Find it in Azure Portal

  1. Sign in to Azure Portal with your MHP account (mhpdev.onmicrosoft.com).
  2. Open the resource group directly: 1000_data_engineering_workshop.
  3. Under Resources, click storage account mhpdeworkshopsa.
  4. Confirm Location shows Germany West Central on the Overview blade.

Shortcut: search mhpdeworkshopsa in the portal top bar if you are already in the correct subscription.

Same resource group also contains Databricks workspace mhpdeworkshop_databricks — see Databricks Workspace above.

Shared storage for all attendees. Two credentials — do not mix them up:

Credential Used by Module Never commit to Git
Storage account key (key1) Databricks 00_setup.py 2 Distribute verbally
SAS token (query string) Snowflake 02_external_stage.sql 3 Printed card / slide

Data layout (container nyc-taxi-data):

Path Content
raw/trips/ Parquet trip files (yellow_tripdata_YYYY-MM.parquet)
raw/lookup/taxi_zone_lookup.csv Zone lookup CSV (265 zones)
streaming/user-activity/ Module 8 relay output (optional)

Official reference: Grant limited access with SAS.

0 — Download from TLC and upload to ADLS2

Workshop pipelines read raw files from ADLS2 — they do not download from the internet at runtime. The trainer (or MHP ops) must download once from NYC TLC and upload to mhpdeworkshopsa before rotating keys or distributing SAS tokens.

Source: NYC TLC Trip Record DataYellow Taxi Trip Records, Parquet format.

File TLC download (direct) ADLS2 destination
Trip data https://d37ci6vzurychx.cloudfront.net/trip-data/yellow_tripdata_2024-10.parquet (~61 MB) nyc-taxi-data/raw/trips/yellow_tripdata_2024-10.parquet
Zone lookup https://d37ci6vzurychx.cloudfront.net/misc/taxi_zone_lookup.csv (~12 KB) nyc-taxi-data/raw/lookup/taxi_zone_lookup.csv

Workshop default month: October 2024 (dbt_project/dbt_project.yml sets data_year: 2024, data_month: 10). One month (~3M trips) is enough for all labs.
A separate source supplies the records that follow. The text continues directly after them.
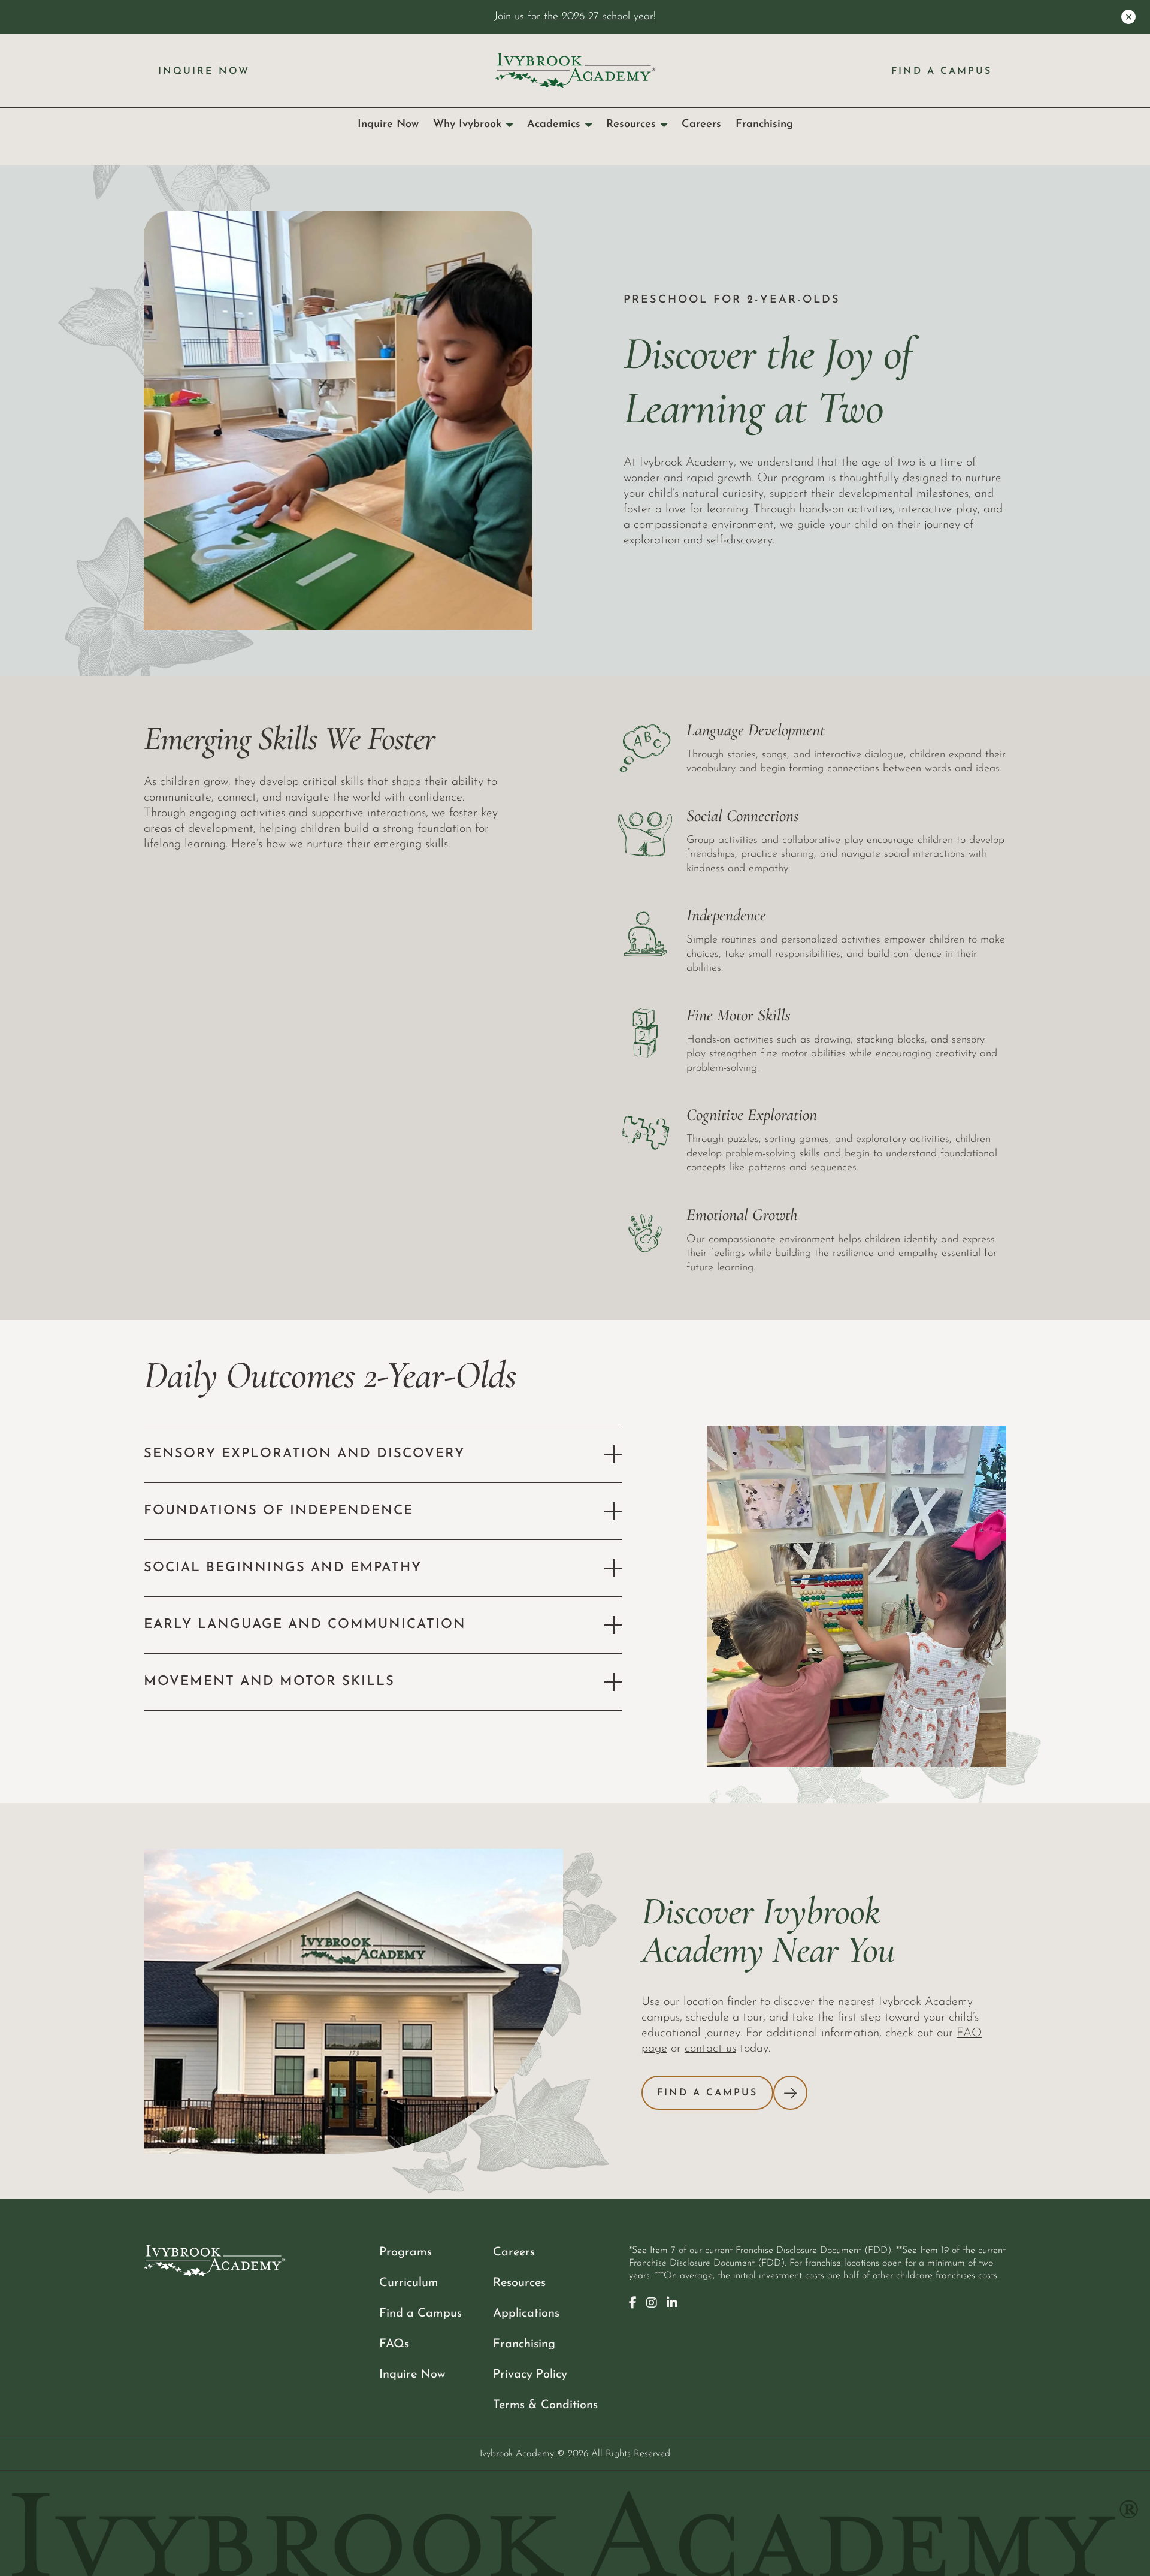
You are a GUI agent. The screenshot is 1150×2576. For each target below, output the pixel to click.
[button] (383, 1454)
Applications (526, 2314)
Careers (701, 124)
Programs (405, 2252)
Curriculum (408, 2283)
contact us (710, 2049)
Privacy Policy (530, 2375)
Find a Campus (941, 71)
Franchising (764, 124)
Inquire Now (204, 71)
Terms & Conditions (545, 2405)
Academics (553, 124)
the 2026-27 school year (598, 16)
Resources (631, 124)
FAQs (394, 2344)
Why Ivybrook (467, 124)
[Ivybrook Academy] (575, 70)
Optional: add yellow_tripdata_2024-09.parquet and yellow_tripdata_2024-11.parquet for richer time-series KPIs — keep original TLC filenames.

Step 1 — Download locally

  1. Open the TLC trip record page.
  2. Under Yellow Taxi Trip Records, choose Parquet (not CSV) for the trip file.
  3. Download October 2024 Parquet (link above or TLC table row yellow_tripdata_2024-10.parquet).
  4. Download Taxi Zone Lookup Table CSV (taxi_zone_lookup.csv — link above or TLC Auxiliary data section).
  5. Confirm locally: trip file is .parquet; lookup is .csv with header LocationID,Borough,Zone,service_zone.

Step 2 — Upload to ADLS2

Use any method below. Create folders raw/trips/ and raw/lookup/ if they do not exist.
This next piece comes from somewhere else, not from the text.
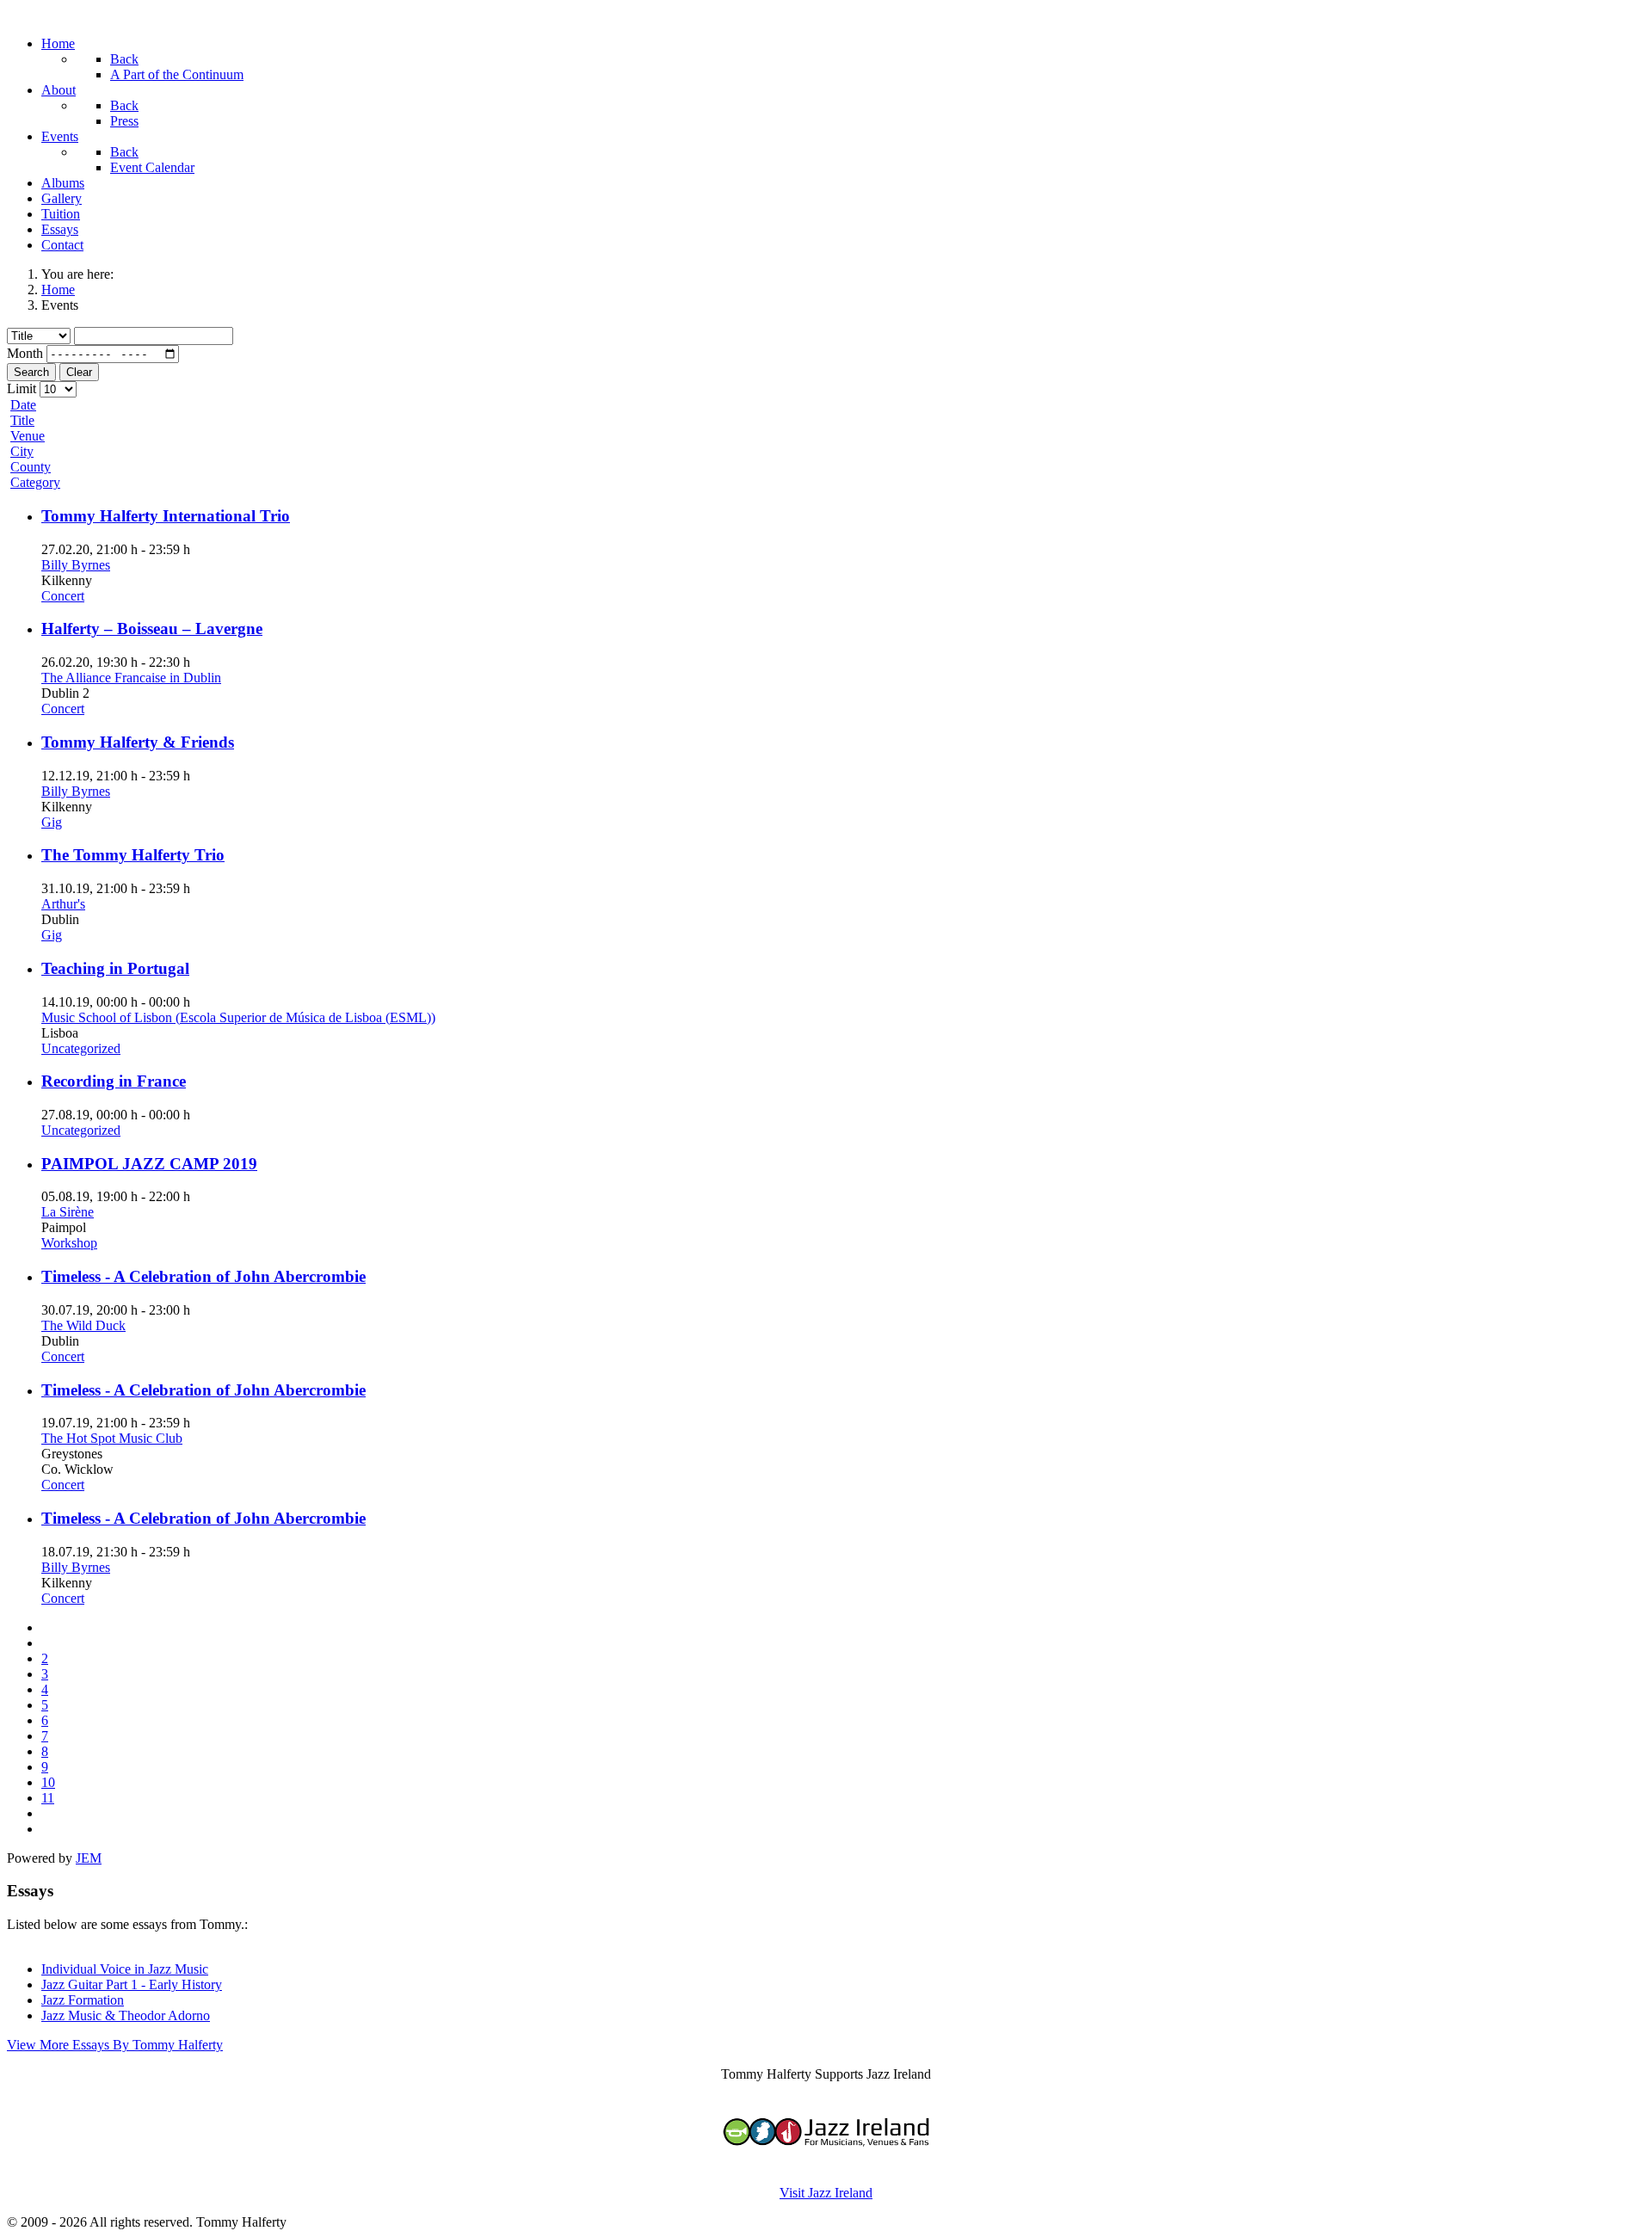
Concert (62, 596)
Option A — Azure Portal (no extra tools)

  1. Azure PortalStorage accountsmhpdeworkshopsa.
  2. Data storageContainersnyc-taxi-data.
  3. Open or create raw/trips/Upload → select yellow_tripdata_2024-10.parquet.
  4. Open or create raw/lookup/Upload → select taxi_zone_lookup.csv (exact filename — Snowflake stage and Databricks LOOKUP_DATA_PATH expect this name).
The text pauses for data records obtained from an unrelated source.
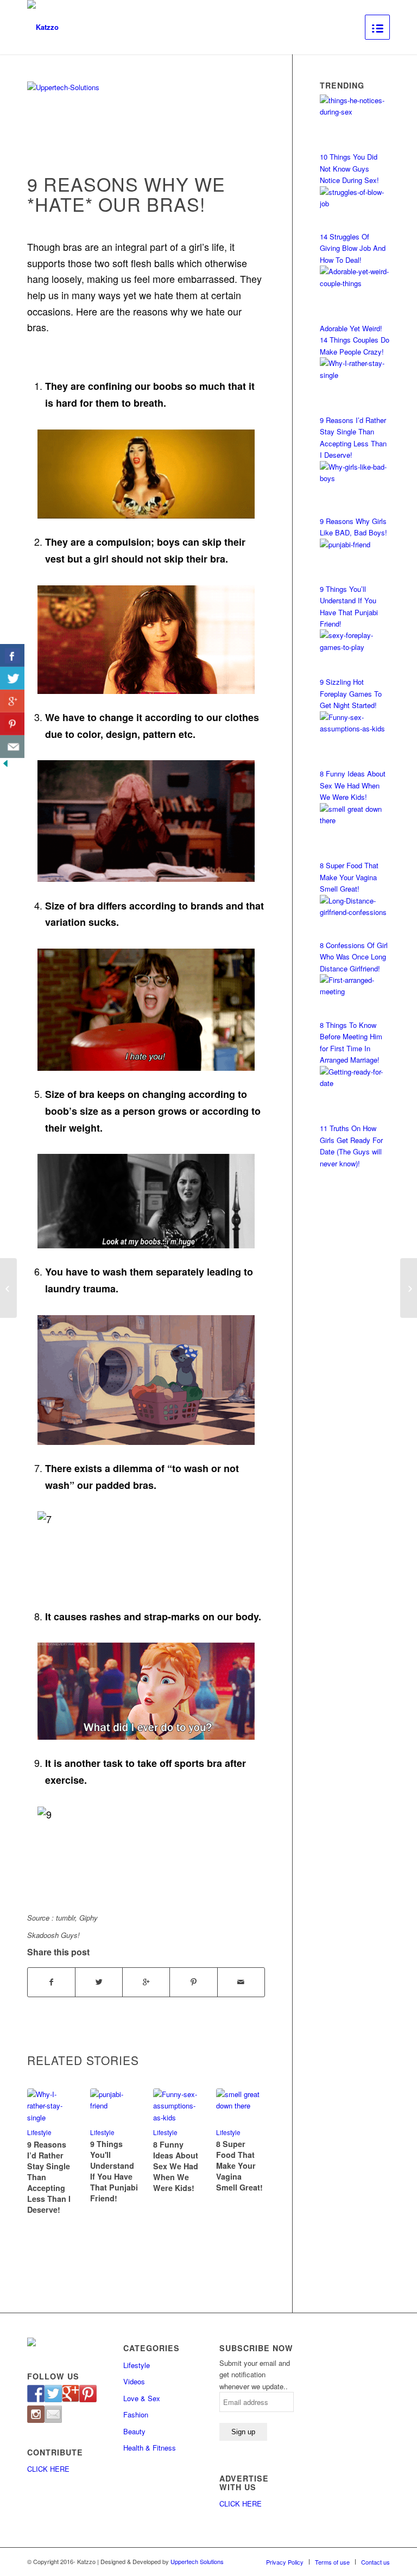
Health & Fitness (149, 2447)
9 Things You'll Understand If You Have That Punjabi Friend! (114, 2171)
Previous (43, 2136)
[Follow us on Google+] (70, 2393)
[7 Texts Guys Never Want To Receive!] (408, 1288)
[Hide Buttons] (5, 766)
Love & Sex (141, 2398)
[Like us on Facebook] (36, 2393)
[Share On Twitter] (12, 678)
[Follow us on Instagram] (36, 2414)
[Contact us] (53, 2414)
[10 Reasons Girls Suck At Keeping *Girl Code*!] (8, 1288)
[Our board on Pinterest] (88, 2393)
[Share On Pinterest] (12, 723)
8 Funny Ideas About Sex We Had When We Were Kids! (175, 2166)
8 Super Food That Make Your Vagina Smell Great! (239, 2165)
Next (248, 2136)
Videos (134, 2381)
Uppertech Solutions (197, 2561)
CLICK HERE (48, 2469)
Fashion (135, 2414)
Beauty (134, 2431)
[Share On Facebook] (12, 655)
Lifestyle (102, 2132)
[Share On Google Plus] (12, 701)
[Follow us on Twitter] (53, 2393)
Option B — Azure Storage Explorer

  1. Install Azure Storage Explorer.
  2. Connect with your MHP Azure account → mhpdeworkshopsanyc-taxi-data.
  3. Drag Parquet into raw/trips/ and CSV into raw/lookup/.

Option C — Azure CLI (trainer workstation with az logged in)

# Set variables — use key1 from Portal → Access keys (trainer only; never commit)
ACCOUNT=mhpdeworkshopsa
KEY="<storage-account-key1>"
CONTAINER=nyc-taxi-data

az storage blob upload \
  --account-name "$ACCOUNT" --account-key "$KEY" \
  --container-name "$CONTAINER" \
  --file ./yellow_tripdata_2024-10.parquet \
  --name raw/trips/yellow_tripdata_2024-10.parquet \
  --overwrite

az storage blob upload \
  --account-name "$ACCOUNT" --account-key "$KEY" \
  --container-name "$CONTAINER" \
  --file ./taxi_zone_lookup.csv \
  --name raw/lookup/taxi_zone_lookup.csv \
  --overwrite

Step 3 — Sanity-check before key/SAS distribution

Check Expected
raw/trips/ At least one yellow_tripdata_*.parquet visible
raw/lookup/taxi_zone_lookup.csv File present; ~265 data rows (+ header)
Bronze ingest (after key) spark.read.parquet(TRIPS_DATA_PATH).count()3M for Oct 2024
Lookup ingest Zone count 265 in 01_bronze_ingestion

Do this upload before sections A–C below (key rotation and SAS creation).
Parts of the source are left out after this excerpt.